Dans les foyers à bas revenus, le budget charbon grimpe aussitôt, substituant la cuisson électrique par des braises plus coûteuses et moins écologiques, notent les économistes de l’université Marien-Ngouabi.
Le secteur de la santé n’est pas épargné : sans groupe électrogène, vaccins et poches de sang risquent la dégradation. Le docteur Léon Ondongo rappelle que chaque heure sans froid sanitaire représente un facteur de risque supplémentaire.
Pour les ménages connectés, l’absence de courant coupe les apprentissages en ligne et complique les devoirs scolaires, réactivant des inégalités numériques déjà marquées entre quartiers centraux et périphéries.
Enjeux techniques et infrastructures
Selon la Société nationale d’électricité, la demande sur Brazzaville dépasse désormais 240 mégawatts aux heures de pointe, alors que la capacité disponible varie entre 150 et 180 mégawatts en raison de maintenances programmées et d’incidents imprévus.
Les lignes d’évacuation, certaines installées dans les années 1980, affichent un taux d’usure élevé et subissent des actes de vandalisme. Résultat : une énergie produite qui n’atteint pas toujours le consommateur final.
Le gouvernement mise sur la mise en service progressive de la centrale à gaz de Djeno et sur l’interconnexion régionale avec le barrage Inga pour stabiliser le réseau national, fait valoir le ministère de l’Énergie.
Un vaste programme de comptage intelligent est également en phase pilote à Bacongo. Objectif officiel : limiter les pertes non techniques, améliorer la facturation et fournir des données affinées pour planifier les charges.
Les ingénieurs soulignent toutefois que la résilience d’un réseau tient autant à l’entretien régulier qu’à la diversification des sources, solaire urbain et biomasse pouvant compléter l’hydroélectricité soumise aux aléas climatiques.
Stratégies officielles et initiatives privées
Face aux demandes citoyennes, la municipalité encourage des comités de quartier à signaler en temps réel les coupures via une plateforme numérique baptisée Lumière+, inspirée du modèle rwandais.

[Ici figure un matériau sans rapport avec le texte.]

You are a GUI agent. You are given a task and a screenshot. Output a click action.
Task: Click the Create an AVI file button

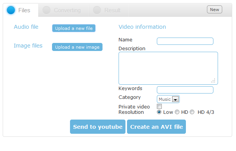pyautogui.click(x=156, y=127)
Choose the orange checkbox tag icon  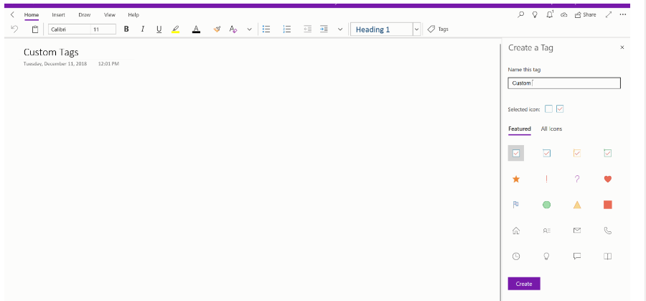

Des start-up locales, telles que Kivu Solar, proposent des kits photovoltaïques payables par microcrédit, répondant à la recherche d’autonomie énergétique des ménages, tout en désengorgeant partiellement le réseau public.
Le secteur privé institutionnel investit également ; la Zone industrielle de Maloukou s’est dotée d’une centrale hybride diesel-solaire qui garantit déjà seize heures de fonctionnement continu à ses unités de transformation.
Dans un entretien, le directeur de la SNDE, Florent Bantsimba, assure que la planification des délestages est communiquée aux autorités sanitaires et que la priorité absolue reste la desserte des centres hospitaliers et stations de pompage d’eau.
Les économistes saluent l’annonce d’un fonds de stabilisation tarifaire qui devrait absorber les hausses du prix du baril et protéger le pouvoir d’achat, à condition qu’il soit abondé de façon pérenne.
Perspectives collectives à moyen terme
L’accès fiable à l’énergie figure parmi les ODD et demeure une composante clé de l’agenda continental 2063. La République du Congo y voit un levier pour consolider la classe moyenne et attirer les investisseurs de la sous-région.
En 2024, le lancement annoncé du Projet d’interconnexion Nord permettra de relier Brazzaville à Ouesso, sécurisant l’alimentation de trente localités et favorisant une circulation plus fluide des biens et des personnes.
Les partenaires techniques soulignent néanmoins la nécessité de renforcer la gouvernance, du recouvrement des factures à la surveillance communautaire du réseau, afin que chaque kilowatt produit soit effectivement distribué.
Au-delà des infrastructures, la sensibilisation des usagers aux économies d’énergie gagne du terrain : radios communautaires, challenges scolaires et influenceurs se mobilisent pour promouvoir les ampoules basse consommation et couper les appareils en veille.
Ainsi, malgré les délestages actuels, se dessine une trajectoire mêlant modernisation technique, initiatives citoyennes et pilotage institutionnel. La lumière reste intermittente, mais l’élan pour la rendre continue éclaire déjà les débats de la cité capitale.